A self-hating Jew has none of these feelings.  He squirms at the very mention of Jewish pride, the incessant rattling off of names - filmmakers, authors, lawyers, bankers.  He scowls at the constant invocation of the words "chosen people" - the very words that kept Jews separate and ghettoized for centuries. The self-hating Jew knows that he is not part of the Israeli "we", and no longer wants to be part of the Jewish "we". And who can blame him?

A self-hating Jew tries to escape the narrow tribalism that renders nearly everyone else an outsider. The self-hating Jew knows he is part of the Jewish nation, which he desperately wants to forget.  He does not, however, wish for an end to Jewry. Instead, he wishes for the end of his link to Jewry. The self-hating Jew does not criticize Israel; he no longer cares about Israel.
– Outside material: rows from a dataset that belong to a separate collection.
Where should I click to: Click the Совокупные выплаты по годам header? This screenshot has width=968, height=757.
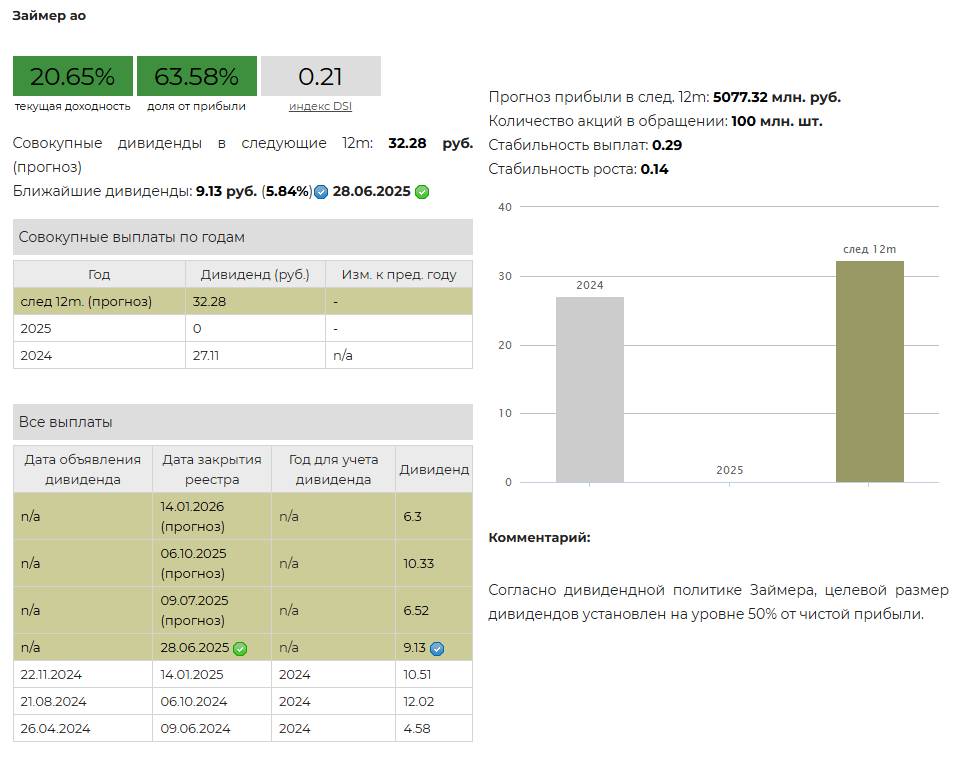[242, 237]
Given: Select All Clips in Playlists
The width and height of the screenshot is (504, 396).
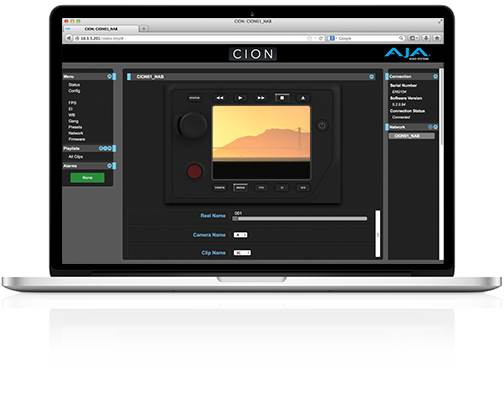Looking at the screenshot, I should pos(76,157).
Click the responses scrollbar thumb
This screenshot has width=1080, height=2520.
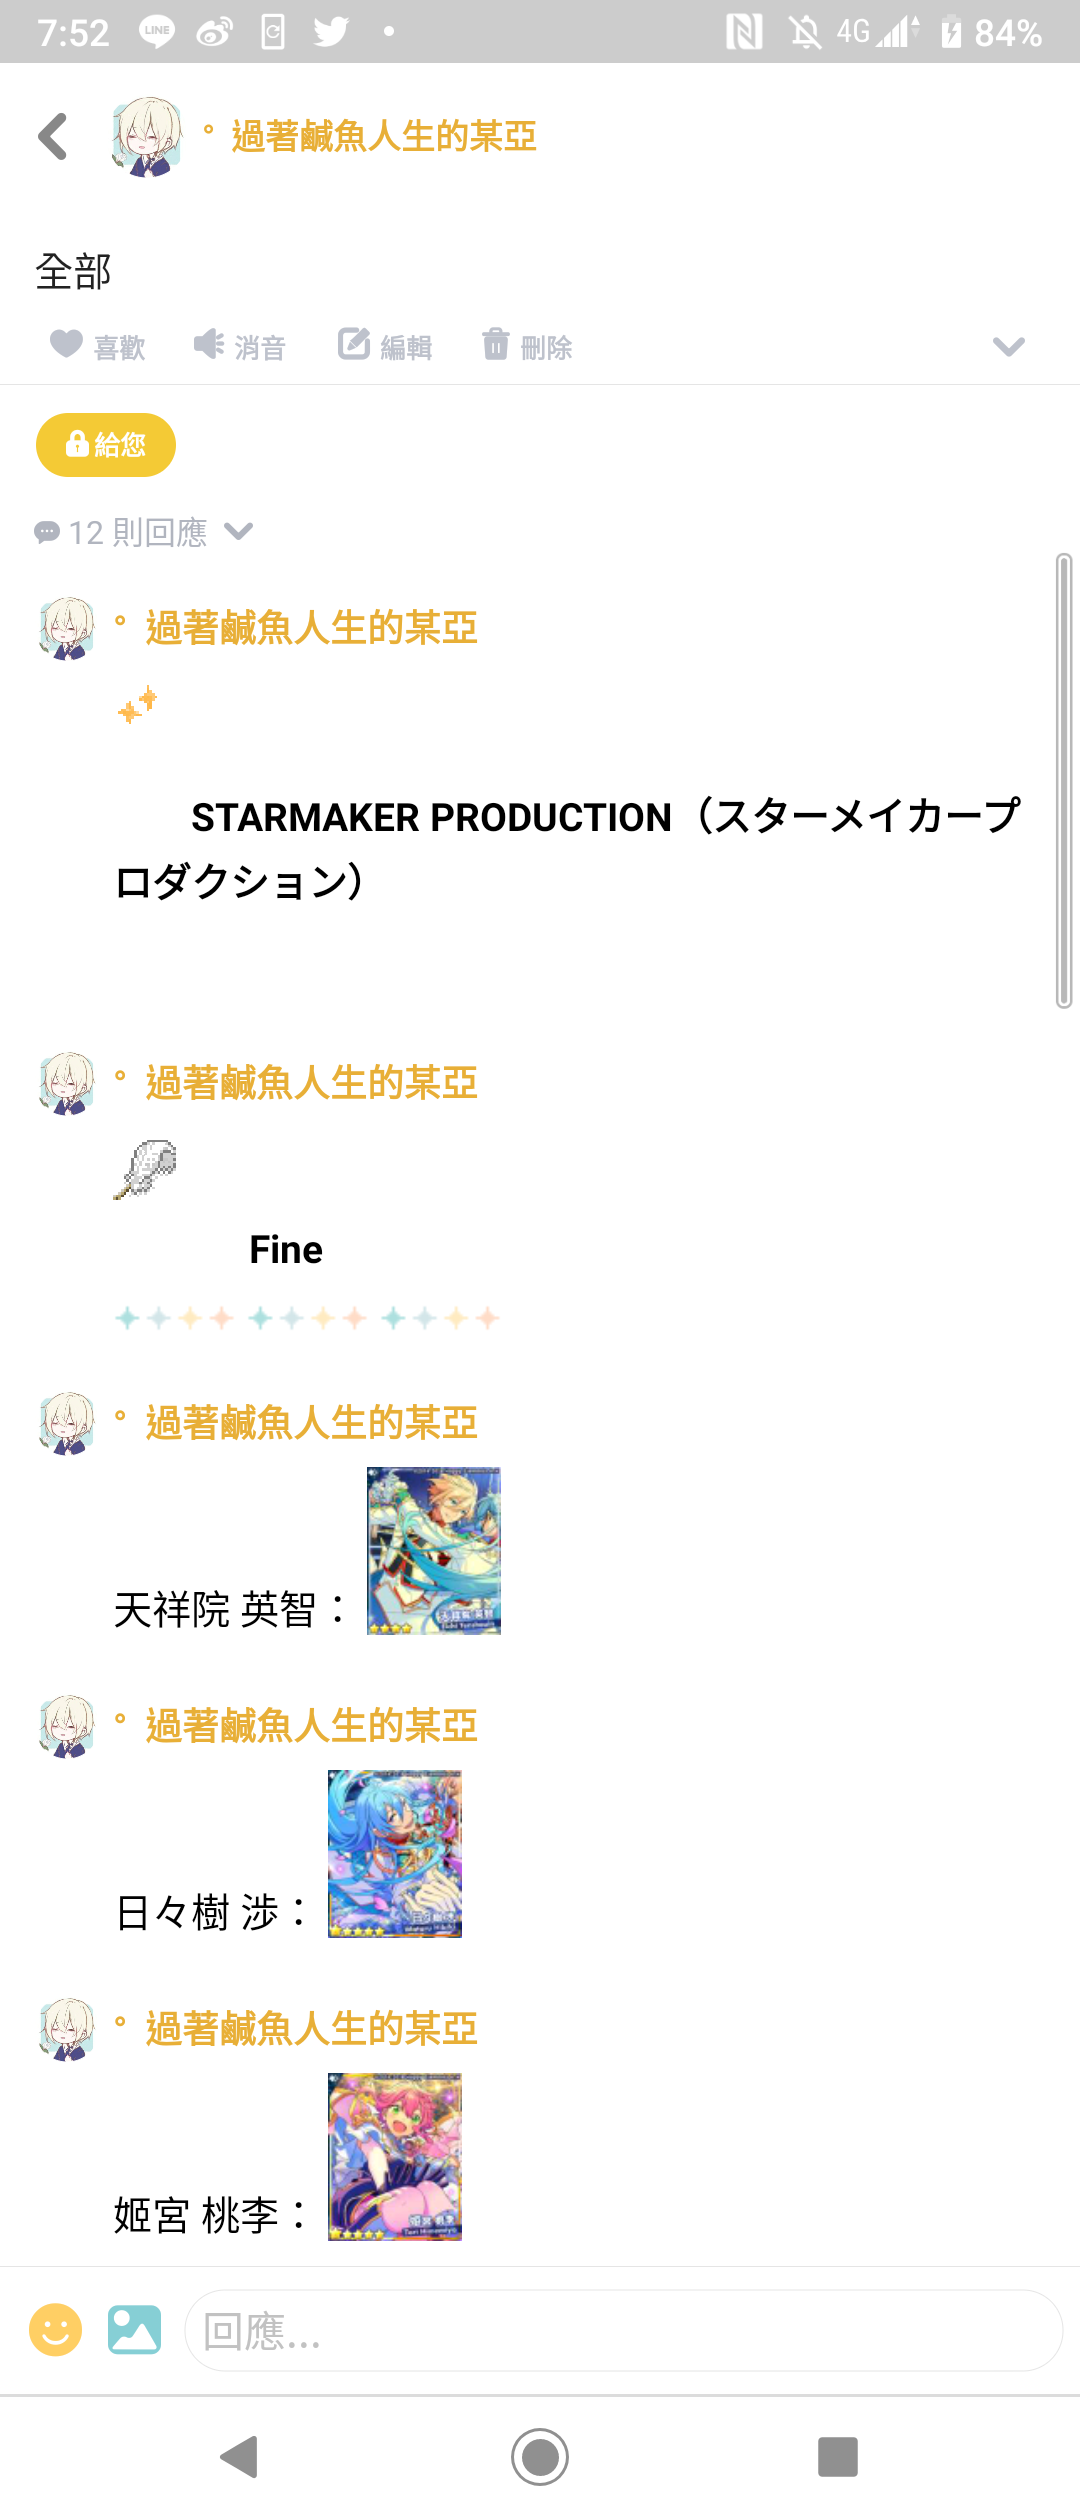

The paradoxical thing about the self-hating Jew is that each angst-ridden reaction to the latest Jewish outrage is another affirmation of his Jewishness.  Every time he wishes to forget his heritage, he is reminded of his membership to the wretched tribe. His self-loathing is, perhaps, the most Jewish thing about him.

And I know, because I am, and I was, him. There are times when I no longer want to be bound to the smelly morass of three thousand years of history.  I don't want Israel to speak for me, and I no longer want to speak about Israel.  Sometimes, I even want to forget that it exists.  Yet, every time I try I end up immersed in it even more.  The very fact that I've written this is proof; the self-hating Jew can never escape his Jewishness. I am, then, in a sense, stuck.